[WHAT IS BEING ASKED]
Copy out exactly, from the entries that follow, the line holding "The width and", the line holding "The height and", and all lines between them, but no pictures.

[STORED DATA]
■ ■ ■ ■
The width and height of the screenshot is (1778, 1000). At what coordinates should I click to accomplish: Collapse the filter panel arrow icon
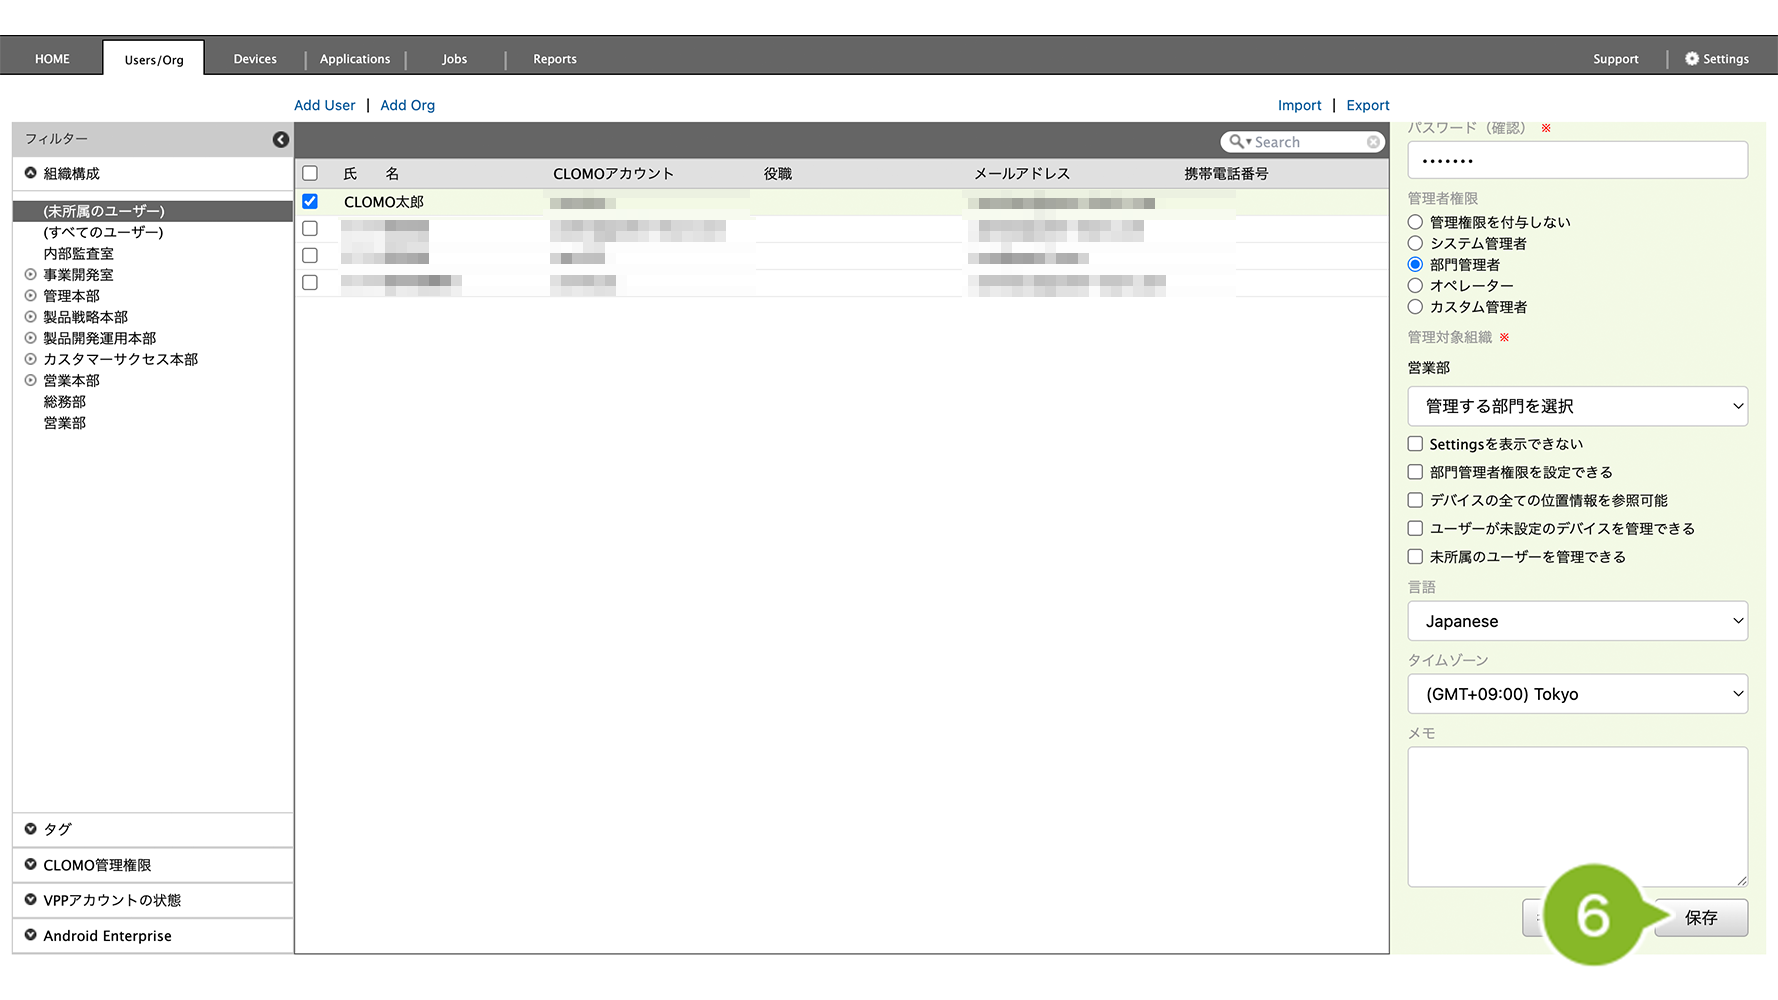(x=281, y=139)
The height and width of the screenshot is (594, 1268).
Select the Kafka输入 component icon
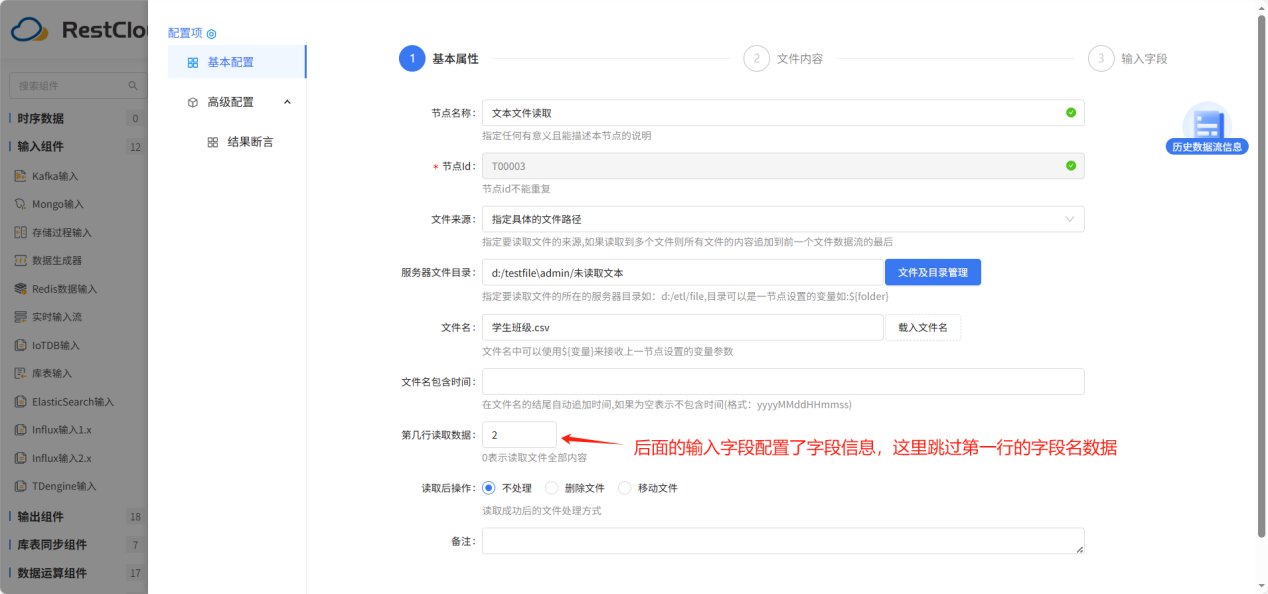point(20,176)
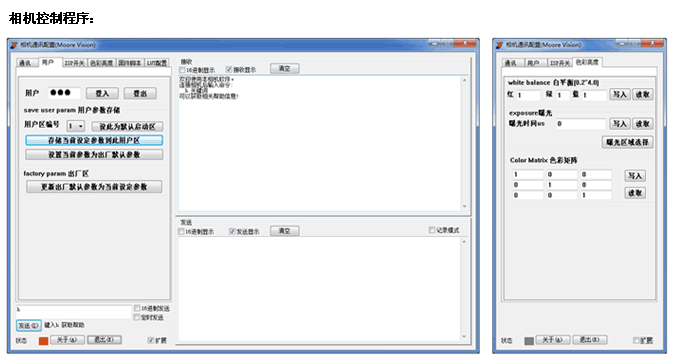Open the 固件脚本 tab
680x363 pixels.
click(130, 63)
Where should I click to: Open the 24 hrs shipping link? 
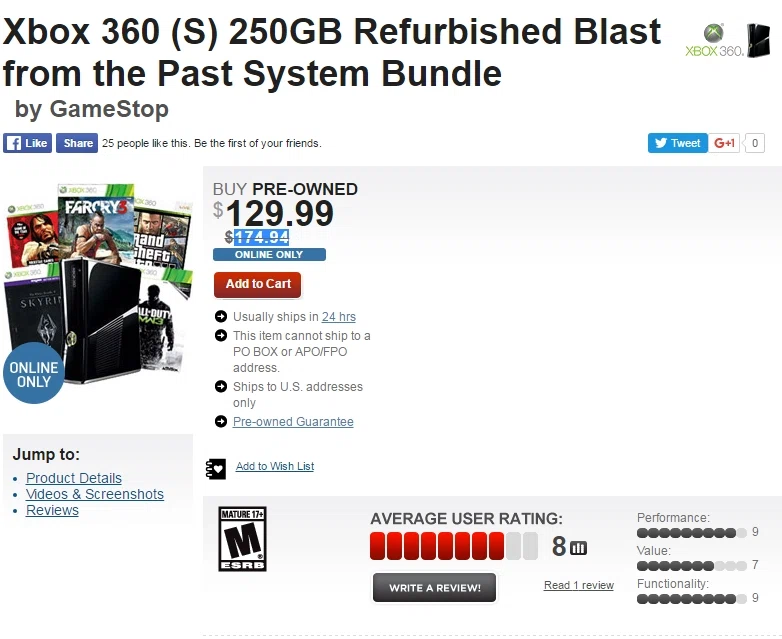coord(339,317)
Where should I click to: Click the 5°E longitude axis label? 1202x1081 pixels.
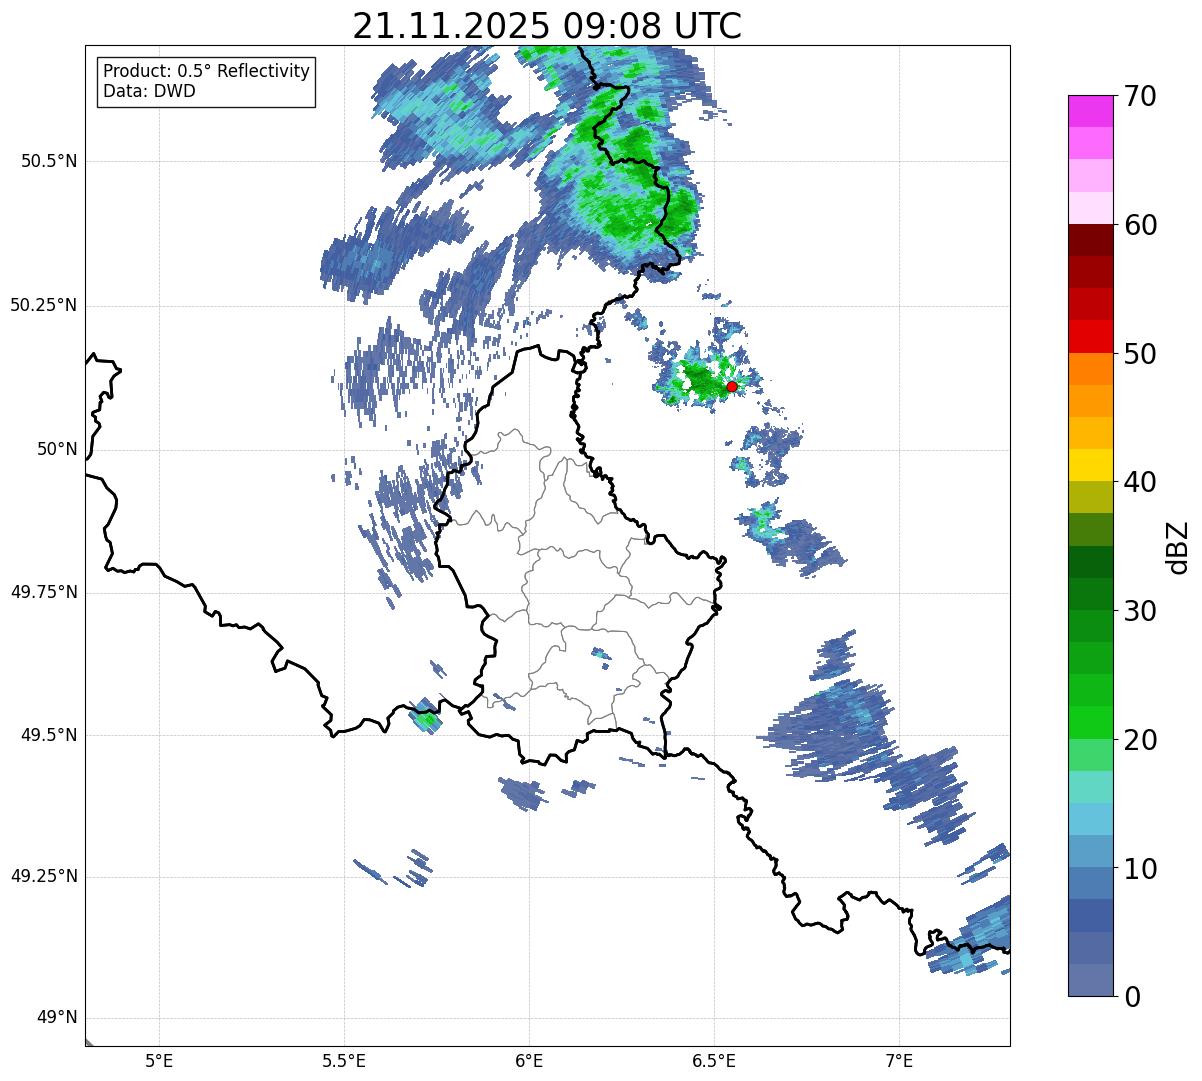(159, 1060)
■ ■ ■ ■
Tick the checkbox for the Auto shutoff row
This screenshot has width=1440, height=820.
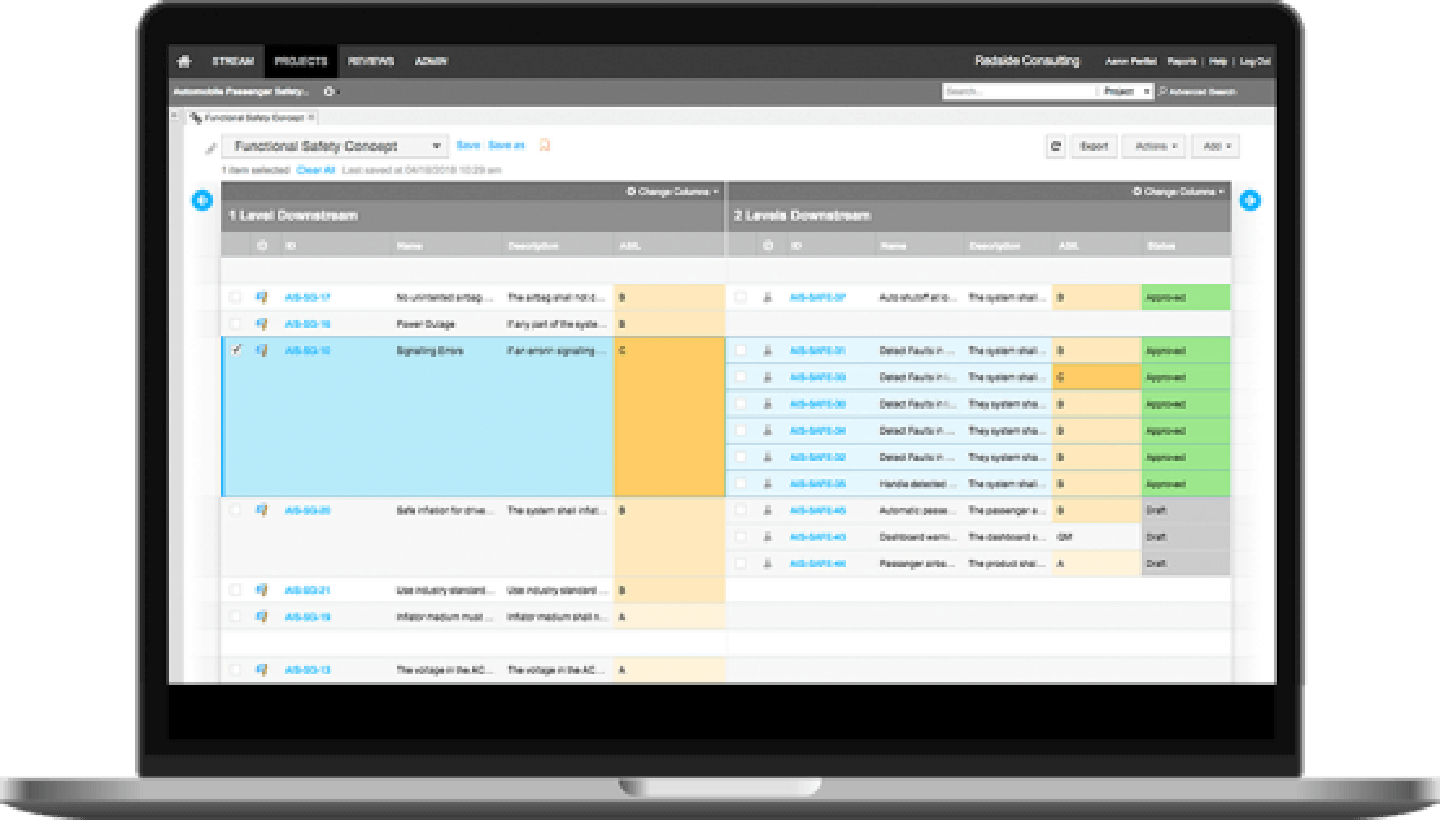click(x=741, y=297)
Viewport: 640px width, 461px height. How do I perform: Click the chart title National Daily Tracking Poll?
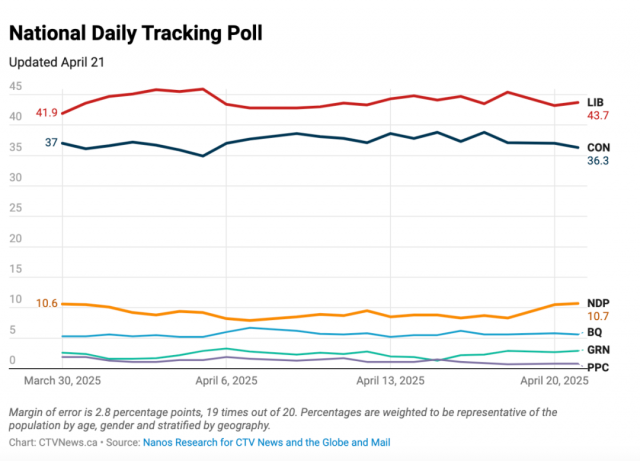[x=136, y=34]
■ ■ ■ ■
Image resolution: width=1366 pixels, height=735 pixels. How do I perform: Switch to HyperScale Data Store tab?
■ ■ ■ ■
[RESULT FOR THIS EXERCISE]
The width and height of the screenshot is (1778, 1000). At what coordinates should I click to accomplish: Collapse the filter panel arrow icon
(x=281, y=139)
The height and width of the screenshot is (594, 1268).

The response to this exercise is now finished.